Seriously? He was being put in Special Ed because Frank couldn't control his temper? First off, he was nothing like Frank. If ever he got mad, it was over something important--Frank looked like he'd get mad over anything. Get mad just so people would look at him and know he has a temper and would stay away from him. "Fuck that, I ain't being put in the retard class."

"But..." we'll have every class together. It was sort of ironic that the only person Frank wanted to talk to hated to talk. Pathetic that the tone in Mikey's voice made him lower his eyes and regret getting them both in this mess.

"But what? I don't want to be stuck in a class with you!" Mikey hissed, pushing himself out of the seat he never got comfortable in. Eyes narrowed in an attempt to shield him from that broken look that was quickly resurfacing, the tilt of eyebrows and widening of eyes and immeasurable cracks through the surface. It simply wasn't fair Frank had that in his arsenal, not when he had a tough guy act to layer over it.

Best to hurt him now while his defenses were low (or high? Was Frank's face a defense mechanism?). "'S your fault that I have to be taken out of my classes, is that what you're sayin'?"

Frank bit his lip, nodding and snapping the stapler back. "Stop--stop bitching about it, okay? It was going to happen anyways. It's not like we've really been a part of the student body since we decided not to talk. They threw us out a long time ago, you should be thanking me for getting you out of there."

Mikey's eyebrows raised at 'bitching', and he was at the door at 'thanking'. Because Frank was a fucking asshole, just like he knew he would be, and all of this was a mistake. "Fuck you."

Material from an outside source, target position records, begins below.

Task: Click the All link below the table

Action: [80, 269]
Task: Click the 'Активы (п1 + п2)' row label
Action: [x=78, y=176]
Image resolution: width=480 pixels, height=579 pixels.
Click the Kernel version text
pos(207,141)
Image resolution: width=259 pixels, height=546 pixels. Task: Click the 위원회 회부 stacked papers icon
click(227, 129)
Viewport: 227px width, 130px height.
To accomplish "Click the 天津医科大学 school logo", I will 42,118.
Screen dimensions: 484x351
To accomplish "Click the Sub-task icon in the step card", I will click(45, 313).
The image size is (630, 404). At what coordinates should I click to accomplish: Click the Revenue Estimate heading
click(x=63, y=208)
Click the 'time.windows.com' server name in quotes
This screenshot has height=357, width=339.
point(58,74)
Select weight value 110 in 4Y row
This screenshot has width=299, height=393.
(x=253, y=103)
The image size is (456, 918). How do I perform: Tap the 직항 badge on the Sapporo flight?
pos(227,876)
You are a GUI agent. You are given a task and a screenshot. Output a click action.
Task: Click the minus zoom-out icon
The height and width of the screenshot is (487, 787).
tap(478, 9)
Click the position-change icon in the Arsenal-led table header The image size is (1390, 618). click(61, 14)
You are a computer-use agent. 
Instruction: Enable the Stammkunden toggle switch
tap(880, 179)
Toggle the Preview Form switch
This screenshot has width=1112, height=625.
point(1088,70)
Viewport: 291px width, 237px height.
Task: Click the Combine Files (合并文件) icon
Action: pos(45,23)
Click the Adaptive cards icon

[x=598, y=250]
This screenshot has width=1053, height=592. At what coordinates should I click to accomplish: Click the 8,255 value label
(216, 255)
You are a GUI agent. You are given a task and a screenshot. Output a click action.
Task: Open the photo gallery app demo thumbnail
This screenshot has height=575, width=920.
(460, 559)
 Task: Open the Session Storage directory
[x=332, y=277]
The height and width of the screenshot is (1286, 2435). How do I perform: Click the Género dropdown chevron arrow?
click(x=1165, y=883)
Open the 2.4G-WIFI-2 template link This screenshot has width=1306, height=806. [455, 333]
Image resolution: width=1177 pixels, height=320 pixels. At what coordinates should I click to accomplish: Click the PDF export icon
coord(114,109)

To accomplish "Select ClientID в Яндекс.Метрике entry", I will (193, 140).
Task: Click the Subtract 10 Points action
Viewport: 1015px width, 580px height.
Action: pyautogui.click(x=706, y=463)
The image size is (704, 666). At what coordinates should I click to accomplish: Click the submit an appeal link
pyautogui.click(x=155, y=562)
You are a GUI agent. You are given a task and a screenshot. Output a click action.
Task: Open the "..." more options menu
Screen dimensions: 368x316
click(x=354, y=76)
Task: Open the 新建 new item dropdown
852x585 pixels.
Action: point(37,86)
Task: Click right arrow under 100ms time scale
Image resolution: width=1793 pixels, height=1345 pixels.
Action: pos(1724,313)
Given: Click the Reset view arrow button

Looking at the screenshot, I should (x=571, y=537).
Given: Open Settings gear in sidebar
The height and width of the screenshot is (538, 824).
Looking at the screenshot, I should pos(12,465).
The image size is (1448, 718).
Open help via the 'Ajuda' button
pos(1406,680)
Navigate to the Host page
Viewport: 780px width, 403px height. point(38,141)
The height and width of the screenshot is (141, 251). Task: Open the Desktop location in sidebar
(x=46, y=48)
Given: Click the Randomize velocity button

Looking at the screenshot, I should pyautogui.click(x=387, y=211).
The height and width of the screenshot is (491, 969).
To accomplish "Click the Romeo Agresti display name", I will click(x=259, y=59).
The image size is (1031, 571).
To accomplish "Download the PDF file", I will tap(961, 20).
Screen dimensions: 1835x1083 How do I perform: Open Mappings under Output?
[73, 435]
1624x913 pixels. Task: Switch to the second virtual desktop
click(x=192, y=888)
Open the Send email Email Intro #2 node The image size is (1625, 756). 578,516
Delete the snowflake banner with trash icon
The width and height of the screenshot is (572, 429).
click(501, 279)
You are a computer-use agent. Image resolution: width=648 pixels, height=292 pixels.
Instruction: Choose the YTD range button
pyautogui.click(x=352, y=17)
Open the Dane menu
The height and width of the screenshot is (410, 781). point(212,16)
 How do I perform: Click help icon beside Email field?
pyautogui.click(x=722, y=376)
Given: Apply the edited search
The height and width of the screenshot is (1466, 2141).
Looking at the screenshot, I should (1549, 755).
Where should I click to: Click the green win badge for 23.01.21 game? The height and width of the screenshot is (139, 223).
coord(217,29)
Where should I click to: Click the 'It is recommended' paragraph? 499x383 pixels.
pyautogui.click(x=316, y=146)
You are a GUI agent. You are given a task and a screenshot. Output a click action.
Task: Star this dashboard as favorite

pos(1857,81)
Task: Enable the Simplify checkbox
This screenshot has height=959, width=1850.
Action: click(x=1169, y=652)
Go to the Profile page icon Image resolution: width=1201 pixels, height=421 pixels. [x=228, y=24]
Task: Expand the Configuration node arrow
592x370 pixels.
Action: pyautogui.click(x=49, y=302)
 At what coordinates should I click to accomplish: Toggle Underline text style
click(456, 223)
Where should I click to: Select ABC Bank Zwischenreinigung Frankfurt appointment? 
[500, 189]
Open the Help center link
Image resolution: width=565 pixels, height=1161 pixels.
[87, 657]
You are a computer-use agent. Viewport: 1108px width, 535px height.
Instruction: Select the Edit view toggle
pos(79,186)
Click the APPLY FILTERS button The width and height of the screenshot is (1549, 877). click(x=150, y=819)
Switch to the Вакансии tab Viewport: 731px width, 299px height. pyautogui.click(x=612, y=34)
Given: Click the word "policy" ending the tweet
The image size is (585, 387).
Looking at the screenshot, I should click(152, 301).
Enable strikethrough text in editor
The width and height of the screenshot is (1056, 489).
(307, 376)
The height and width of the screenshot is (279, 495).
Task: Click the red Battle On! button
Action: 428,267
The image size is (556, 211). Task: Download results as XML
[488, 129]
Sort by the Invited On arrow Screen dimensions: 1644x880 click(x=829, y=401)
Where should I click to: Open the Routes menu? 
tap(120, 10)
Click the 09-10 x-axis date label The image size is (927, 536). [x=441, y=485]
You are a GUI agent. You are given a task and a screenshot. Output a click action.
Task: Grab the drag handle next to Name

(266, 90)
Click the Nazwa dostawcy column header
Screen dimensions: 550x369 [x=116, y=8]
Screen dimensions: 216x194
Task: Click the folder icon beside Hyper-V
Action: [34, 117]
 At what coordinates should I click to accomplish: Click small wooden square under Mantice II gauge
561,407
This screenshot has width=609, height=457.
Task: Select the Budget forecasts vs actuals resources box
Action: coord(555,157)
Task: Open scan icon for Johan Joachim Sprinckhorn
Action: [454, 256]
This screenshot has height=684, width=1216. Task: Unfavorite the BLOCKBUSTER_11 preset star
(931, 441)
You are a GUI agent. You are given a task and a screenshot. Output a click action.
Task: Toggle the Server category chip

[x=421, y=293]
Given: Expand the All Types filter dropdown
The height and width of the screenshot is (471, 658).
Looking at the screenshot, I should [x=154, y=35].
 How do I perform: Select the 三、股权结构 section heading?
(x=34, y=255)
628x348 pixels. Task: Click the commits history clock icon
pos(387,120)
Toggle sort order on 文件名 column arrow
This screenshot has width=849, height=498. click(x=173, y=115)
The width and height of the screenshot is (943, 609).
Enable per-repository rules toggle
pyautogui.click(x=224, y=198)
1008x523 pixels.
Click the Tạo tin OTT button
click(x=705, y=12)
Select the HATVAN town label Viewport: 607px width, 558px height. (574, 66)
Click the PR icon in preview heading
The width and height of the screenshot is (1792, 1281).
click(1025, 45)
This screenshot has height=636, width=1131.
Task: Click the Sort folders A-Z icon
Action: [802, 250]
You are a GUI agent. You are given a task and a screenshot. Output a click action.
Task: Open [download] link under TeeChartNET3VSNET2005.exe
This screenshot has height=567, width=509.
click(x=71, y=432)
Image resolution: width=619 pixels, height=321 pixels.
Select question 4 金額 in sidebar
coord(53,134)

This time, Mikey's attempt to leave didn't exactly have the same trigger on Frank's emotions as before. His blood boiled, his face heated up and he had to tighten his grip until bent staples were hitting the carpet. Silence was left in Mikey's wake, bad silence, the kind that choked him with his own game. And he spent several minutes in the silence, sternly lecturing himself. Mikey wasn't worth it, going after him would seriously be so weak and a waste of his time anyways. Because, because fuck, this wasn't Frank's fault, Mikey was just being pissy. He would be thanking Frank for getting him out of the pull of the voices and people who don't even care about him.

The way he'd said you, he didn't want to be stuck with Frank, well, fuck him too.

Frank flung the stapler at the closed door. "Motherfucker."